Увы, Владимир Иванович всегда был склонен к политическому нытью и брюзжанию в адрес большевиков, почему я и привел именно его лестные оценки Сталина и Молотова.
Что же до мифических «мильонов», то для академика эта количественная мера была вообще единственной… 5 января 1938 года он записал: «Мильоны заключенных – даровой труд, играющий заметную роль и большую роль в государственном хозяйстве».
Но и заключенных были не «мильоны», да и насчет их роли в экономике Вернадский преувеличил. Вот данные из «антибериевского» сборника 1991 года о добыче угля предприятиями НКВД не за какие-нибудь, а за суровые военные 1941–1944 годы. Всего силами НКВД было добыто тогда 8 миллионов 924 тысячи тонн.
Общая же добыча по СССР составила: 1941 год – 165,9 млн. т., 1942 год – 75,5 млн. т., 1943 год – 93,1 млн. т., 1944 год – 121,5 млн. тонн.
Итого: 456 миллионов тонн.
Процент, данный НКВД – 1,8 (одна целая восемь десятых) процента.
Ничего не скажешь – заметную роль в «государственном хозяйстве» играл «рабский труд».

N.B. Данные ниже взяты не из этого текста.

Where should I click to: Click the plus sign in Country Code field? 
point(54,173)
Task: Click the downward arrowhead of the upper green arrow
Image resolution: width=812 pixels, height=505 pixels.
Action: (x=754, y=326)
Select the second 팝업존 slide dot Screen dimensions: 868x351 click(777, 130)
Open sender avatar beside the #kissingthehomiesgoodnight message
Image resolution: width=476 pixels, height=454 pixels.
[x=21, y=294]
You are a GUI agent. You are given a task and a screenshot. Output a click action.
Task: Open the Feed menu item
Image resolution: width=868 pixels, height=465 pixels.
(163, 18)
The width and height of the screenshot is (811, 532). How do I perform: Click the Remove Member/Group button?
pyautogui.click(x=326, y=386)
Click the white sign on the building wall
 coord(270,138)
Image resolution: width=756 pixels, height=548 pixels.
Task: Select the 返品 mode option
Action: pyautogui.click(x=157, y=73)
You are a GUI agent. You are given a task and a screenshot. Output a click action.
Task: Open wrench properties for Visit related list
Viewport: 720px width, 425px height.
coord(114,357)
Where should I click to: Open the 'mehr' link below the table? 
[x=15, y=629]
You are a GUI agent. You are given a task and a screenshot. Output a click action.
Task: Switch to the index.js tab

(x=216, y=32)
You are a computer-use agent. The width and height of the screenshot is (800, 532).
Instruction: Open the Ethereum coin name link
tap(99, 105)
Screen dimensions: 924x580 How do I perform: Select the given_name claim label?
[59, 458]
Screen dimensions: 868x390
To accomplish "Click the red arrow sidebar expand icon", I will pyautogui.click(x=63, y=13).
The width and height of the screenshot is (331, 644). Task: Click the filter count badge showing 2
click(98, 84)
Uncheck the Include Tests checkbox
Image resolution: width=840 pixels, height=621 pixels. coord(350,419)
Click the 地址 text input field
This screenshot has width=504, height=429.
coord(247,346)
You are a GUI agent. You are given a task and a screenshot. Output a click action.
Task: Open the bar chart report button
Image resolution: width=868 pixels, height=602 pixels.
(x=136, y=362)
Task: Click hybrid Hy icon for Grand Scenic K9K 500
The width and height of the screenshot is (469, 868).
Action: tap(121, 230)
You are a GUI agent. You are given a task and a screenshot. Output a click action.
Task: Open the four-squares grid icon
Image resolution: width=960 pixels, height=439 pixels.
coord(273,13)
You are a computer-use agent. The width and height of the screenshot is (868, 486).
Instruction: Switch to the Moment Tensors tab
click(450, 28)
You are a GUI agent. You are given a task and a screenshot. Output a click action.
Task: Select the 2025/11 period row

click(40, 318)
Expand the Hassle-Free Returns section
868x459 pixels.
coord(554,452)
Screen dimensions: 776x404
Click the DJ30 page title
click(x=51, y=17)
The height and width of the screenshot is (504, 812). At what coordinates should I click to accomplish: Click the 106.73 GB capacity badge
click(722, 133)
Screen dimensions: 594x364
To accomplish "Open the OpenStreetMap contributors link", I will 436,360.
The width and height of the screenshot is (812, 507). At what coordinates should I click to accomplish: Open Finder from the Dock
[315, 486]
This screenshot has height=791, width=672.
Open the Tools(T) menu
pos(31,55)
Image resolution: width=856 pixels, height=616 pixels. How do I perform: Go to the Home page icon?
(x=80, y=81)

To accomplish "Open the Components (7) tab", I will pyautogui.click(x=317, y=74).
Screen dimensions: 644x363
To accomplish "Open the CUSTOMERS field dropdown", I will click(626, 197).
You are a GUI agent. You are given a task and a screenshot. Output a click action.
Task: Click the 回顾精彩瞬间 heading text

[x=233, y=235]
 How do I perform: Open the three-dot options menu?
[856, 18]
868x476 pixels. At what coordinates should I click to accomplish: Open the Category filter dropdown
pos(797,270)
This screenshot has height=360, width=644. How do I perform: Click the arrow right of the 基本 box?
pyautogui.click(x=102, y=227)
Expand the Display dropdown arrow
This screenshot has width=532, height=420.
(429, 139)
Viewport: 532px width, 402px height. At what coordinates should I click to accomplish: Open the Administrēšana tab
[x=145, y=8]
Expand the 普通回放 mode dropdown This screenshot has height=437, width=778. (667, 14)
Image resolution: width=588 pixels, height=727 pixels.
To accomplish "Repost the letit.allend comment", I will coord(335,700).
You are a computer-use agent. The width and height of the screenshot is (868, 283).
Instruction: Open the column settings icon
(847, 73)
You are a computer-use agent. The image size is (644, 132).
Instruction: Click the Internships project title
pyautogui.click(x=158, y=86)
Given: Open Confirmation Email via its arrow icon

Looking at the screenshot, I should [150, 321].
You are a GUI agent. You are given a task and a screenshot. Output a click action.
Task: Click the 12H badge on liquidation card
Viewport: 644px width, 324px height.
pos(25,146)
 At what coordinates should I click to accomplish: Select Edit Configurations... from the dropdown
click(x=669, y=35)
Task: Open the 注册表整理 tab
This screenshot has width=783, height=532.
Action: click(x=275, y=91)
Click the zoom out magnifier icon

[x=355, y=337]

«Мильоны» были преувеличением, простительным, впрочем, для личного дневника, а не для публичного выступления. Но если уж я затронул «дневниково-академическую» тему, то сообщу читателю, что:
а) Вернадский брюзжал с ноября, почитай, 1917 года;
б) брюзжал – весьма, увы, неумным и недостойным образом – не он один.
В подтверждение пункта «а» приведу выдержки из дневников В.И. Вернадского 1917–1918 годов:
12. Х.1917.
«Всегда боялся, что социализм дает дисциплину казармы…» (хотя 3 ноября он же записывает: «…для всех ясна необходимость перехода к той или иной форме диктатуры». – С.К.).
18. Х. 1917.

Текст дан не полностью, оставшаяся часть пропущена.